Equifax Inc. Data Security Breach
On September 7, Equifax announced via a press release a cyber security incident potentially impacting approximately 143 million U.S. consumers. In the release, Equifax indicated that criminals exploited a U.S. website application vulnerability to gain access to certain files. Based on the company’s investigation, the unauthorized access occurred from mid-May through July 2017.
Equifax has found no evidence of unauthorized activity on their core consumer or commercial credit reporting databases.
The third-party forensic firm that Equifax hired to investigate the breach found that the accessed information primarily includes the following:
- Social Security Numbers
- Birth Dates
- Driver’s License Numbers (in some instances)
In addition, credit card numbers for approximately 209,000 U.S. consumers and dispute documents with personal, identifying information for approximately 182,000 U.S. consumers have also been breached.

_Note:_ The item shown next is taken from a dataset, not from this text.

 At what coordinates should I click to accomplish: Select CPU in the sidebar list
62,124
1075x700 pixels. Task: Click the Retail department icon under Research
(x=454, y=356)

As part of its investigation of this application vulnerability, Equifax also identified unauthorized access to limited, personal information for certain UK and Canadian residents. Equifax will work with UK and Canadian regulators to determine appropriate next steps. The company has found no evidence that personal information of consumers in any other country has been impacted.
Equifax has established a website that consumers can access to see if they were impacted by the breach. In addition, Equifax is offering free Identity Theft Protection and Credit File Monitoring to all U.S. consumers that can also be accessed from the website.